Published: June 4, 2024
It is often the clear disconnect between ‘learning & development strategy’ and ‘business strategy’ that we observe, which contributes to much of the disengagement in the workplace – despite the very best efforts of HR/L&D to improve engagement, working culture and practices! Across a wide spectrum of cases, we find everything from businesses built on a culture of oppression; treating workers as near-slaves with little or no investment in L&D – to organisations grounded in an ethos of true human partnership, where building on personal/professional development and organisational culture are at the heart of the HR/L&D strategy.
Part of any management and leadership role is to manage the levels of engagement that manifest as part of your organisation’s culture. The question is, what degree of strategic transformation is required to enable and encourage a top-down culture of ‘being best’ across the whole organisation, and for your people to be not only ‘fit for purpose’, but to be leaders in your business and industry – fully engaged and on-top-of-role?
Lasting learning is grounded in the understanding of an ‘inside-out’ NOT ‘outside-in’ methodology of people development, because that is the core nature of how most human beings learn. HR/L&D practitioners need to remain grounded in this fundamental truth and espouse its benefits at the highest level.

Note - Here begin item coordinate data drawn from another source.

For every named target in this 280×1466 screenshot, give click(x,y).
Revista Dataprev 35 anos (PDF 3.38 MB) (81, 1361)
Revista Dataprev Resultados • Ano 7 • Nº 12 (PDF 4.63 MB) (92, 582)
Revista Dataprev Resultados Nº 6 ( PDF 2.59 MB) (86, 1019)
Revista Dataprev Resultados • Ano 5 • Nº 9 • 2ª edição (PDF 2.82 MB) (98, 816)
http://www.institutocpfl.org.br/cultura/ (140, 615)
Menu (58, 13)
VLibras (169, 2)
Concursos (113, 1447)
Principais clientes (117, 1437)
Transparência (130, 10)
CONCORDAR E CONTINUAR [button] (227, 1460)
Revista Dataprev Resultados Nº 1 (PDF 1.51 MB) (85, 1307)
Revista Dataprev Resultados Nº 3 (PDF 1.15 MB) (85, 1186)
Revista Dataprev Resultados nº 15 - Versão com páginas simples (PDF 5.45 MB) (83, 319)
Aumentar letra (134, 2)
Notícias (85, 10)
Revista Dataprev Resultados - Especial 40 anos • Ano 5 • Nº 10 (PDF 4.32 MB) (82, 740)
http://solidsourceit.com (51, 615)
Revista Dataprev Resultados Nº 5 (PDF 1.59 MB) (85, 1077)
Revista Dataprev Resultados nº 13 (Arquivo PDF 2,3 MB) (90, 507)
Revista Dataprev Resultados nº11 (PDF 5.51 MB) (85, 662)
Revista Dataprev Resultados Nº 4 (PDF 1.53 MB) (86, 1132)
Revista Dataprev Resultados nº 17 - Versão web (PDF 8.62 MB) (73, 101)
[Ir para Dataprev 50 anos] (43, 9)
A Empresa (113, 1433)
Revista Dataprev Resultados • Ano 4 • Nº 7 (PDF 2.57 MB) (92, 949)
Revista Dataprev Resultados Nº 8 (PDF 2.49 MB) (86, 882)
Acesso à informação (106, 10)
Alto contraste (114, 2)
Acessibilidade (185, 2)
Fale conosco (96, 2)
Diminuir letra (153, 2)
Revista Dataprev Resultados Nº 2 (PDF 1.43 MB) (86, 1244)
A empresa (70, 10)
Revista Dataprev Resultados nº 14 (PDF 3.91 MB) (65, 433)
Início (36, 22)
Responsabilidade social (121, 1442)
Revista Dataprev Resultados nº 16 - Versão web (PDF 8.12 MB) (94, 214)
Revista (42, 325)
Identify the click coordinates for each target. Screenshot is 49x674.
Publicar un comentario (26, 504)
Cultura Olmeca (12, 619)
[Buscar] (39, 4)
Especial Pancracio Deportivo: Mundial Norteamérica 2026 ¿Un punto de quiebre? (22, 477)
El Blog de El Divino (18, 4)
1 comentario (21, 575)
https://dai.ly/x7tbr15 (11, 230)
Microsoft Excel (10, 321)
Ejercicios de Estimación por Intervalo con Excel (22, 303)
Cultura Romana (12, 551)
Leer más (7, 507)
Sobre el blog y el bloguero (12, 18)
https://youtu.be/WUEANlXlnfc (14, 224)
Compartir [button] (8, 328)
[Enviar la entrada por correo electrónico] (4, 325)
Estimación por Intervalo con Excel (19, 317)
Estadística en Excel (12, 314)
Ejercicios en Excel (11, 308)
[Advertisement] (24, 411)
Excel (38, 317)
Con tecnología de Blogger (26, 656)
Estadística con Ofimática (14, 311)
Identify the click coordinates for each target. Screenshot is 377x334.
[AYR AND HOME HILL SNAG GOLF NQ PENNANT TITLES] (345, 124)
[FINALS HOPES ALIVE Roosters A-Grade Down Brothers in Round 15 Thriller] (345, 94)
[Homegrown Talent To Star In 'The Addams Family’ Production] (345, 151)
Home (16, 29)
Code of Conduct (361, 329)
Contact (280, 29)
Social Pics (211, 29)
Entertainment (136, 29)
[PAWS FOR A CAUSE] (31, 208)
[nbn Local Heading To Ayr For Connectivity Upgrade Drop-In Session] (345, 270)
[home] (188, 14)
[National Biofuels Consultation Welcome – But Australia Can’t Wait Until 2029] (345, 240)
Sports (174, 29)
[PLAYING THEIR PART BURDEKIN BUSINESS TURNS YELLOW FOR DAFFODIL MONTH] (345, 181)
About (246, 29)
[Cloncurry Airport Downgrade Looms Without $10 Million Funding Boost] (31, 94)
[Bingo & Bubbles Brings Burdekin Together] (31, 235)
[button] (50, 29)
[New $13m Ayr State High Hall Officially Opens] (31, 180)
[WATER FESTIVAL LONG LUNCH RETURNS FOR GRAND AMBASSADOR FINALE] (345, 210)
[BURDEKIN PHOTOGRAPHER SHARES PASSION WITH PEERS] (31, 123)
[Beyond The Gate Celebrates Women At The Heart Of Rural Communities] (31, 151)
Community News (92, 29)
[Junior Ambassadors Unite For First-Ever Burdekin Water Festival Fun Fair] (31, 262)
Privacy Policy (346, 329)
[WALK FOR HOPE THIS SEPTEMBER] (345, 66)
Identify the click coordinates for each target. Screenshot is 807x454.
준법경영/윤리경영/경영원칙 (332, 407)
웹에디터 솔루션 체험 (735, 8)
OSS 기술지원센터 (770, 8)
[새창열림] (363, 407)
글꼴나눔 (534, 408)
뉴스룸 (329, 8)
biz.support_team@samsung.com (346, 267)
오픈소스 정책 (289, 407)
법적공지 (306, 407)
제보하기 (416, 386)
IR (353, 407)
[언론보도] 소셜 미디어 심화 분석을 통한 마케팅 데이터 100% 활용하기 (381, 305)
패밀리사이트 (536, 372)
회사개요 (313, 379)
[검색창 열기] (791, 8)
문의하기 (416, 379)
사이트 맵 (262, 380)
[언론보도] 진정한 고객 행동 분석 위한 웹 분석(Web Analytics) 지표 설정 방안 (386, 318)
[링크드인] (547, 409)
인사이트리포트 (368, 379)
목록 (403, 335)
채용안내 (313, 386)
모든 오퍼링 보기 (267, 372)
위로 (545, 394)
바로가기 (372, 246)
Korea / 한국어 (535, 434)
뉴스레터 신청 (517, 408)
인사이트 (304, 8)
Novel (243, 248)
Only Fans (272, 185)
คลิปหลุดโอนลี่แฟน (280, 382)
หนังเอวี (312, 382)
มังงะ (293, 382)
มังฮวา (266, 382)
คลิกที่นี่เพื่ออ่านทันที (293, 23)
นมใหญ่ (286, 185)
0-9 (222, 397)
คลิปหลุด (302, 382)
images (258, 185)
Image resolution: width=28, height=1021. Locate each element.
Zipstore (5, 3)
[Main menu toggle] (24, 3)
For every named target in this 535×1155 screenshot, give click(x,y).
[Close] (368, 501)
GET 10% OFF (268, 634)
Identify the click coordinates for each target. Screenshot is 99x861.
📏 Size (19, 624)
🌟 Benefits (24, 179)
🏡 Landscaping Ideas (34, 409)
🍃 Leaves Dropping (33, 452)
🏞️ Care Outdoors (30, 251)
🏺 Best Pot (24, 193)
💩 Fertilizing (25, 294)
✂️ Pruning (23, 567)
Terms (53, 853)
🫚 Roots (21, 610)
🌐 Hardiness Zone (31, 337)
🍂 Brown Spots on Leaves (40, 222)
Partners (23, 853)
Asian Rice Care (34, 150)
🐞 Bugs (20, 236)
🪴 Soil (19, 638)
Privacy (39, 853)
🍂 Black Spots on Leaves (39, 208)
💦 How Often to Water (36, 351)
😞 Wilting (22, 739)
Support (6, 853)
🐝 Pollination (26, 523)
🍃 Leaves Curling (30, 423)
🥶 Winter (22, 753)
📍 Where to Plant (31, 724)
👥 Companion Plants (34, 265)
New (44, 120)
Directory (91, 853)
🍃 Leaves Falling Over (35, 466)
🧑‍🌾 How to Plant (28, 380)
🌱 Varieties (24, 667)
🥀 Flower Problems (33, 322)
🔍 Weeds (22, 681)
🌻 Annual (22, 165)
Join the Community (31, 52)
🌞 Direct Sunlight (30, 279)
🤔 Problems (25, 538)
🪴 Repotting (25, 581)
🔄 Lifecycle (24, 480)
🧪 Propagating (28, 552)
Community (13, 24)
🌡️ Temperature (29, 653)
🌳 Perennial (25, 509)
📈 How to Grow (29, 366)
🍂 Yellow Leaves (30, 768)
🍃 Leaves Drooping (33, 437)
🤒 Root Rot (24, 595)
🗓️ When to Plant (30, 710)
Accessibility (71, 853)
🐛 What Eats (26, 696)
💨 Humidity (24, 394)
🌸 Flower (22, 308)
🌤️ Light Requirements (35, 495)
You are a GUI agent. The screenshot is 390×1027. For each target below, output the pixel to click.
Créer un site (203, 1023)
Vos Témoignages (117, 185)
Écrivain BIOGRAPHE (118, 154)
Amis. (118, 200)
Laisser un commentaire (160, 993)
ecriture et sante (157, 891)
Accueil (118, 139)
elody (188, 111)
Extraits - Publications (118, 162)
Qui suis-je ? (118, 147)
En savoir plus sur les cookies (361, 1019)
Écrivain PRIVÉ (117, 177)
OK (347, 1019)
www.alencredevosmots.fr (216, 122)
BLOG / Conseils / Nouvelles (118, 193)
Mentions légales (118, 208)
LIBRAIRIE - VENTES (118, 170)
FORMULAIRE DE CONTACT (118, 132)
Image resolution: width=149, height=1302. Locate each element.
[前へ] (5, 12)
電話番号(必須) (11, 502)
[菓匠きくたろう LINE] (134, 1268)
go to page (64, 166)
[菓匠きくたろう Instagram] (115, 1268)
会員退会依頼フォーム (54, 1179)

This is typically the basis of a teaching style that starts in our schools and colleges by providing rudimental knowledge and education. But passing on knowledge is only the start. Knowledge, facts, basic skills, policy, best-practice etc, can be passed on very efficiently in a training and educational environment, but only offer a foundation of learning. This form of outside-in ‘training’ certainly has its place, but also has its limits and boundaries. It is well documented that ‘taught knowledge’ can often get forgotten over time, where ‘learned knowledge’ tends to stick for much longer. An outside-in methodology of training is a great way of instilling or reinforcing fundamental skills and knowledge, but can become a tick-box exercise with no real connection to any strategic purpose, or with the people on the receiving end of the learning. There is nothing wrong with this ‘outside-in’ methodology in itself – on the contrary – but why do so many businesses still have a ‘send them on a training course’ mindset as the only or primary means of professional development?
Deep learning, systemic thinking, innovation, leadership and entrepreneurship cannot easily be taught as a skill-based qualification – but are a set of skills that can certainly be unlocked within most people and can dramatically improve employee performance and engagement levels within any organisation – especially if you link personal and professional development to business objectives and ambitions, i.e. giving the development strategic context and purpose. Adopting an ongoing ‘continuous development’ mindset, rather than a ‘training’ mindset, firstly requires the organisation to give all the people in business the opportunity, space and environment to ‘learn how to learn’… a subject we’ll pick up on in a future article. However, this approach to continuous development can often be overlooked (or even deliberately suffocated) in many organisations and replaced by a top-down ‘do as I say’ culture, where individuality and self-reliance is frowned upon!
Part of the HR/L&D function in the most enlightened businesses is to instil and facilitate a culture of ongoing continuous learning and development at the core; and to open up the natural curiosity, character, capacity and capability that is within everyone.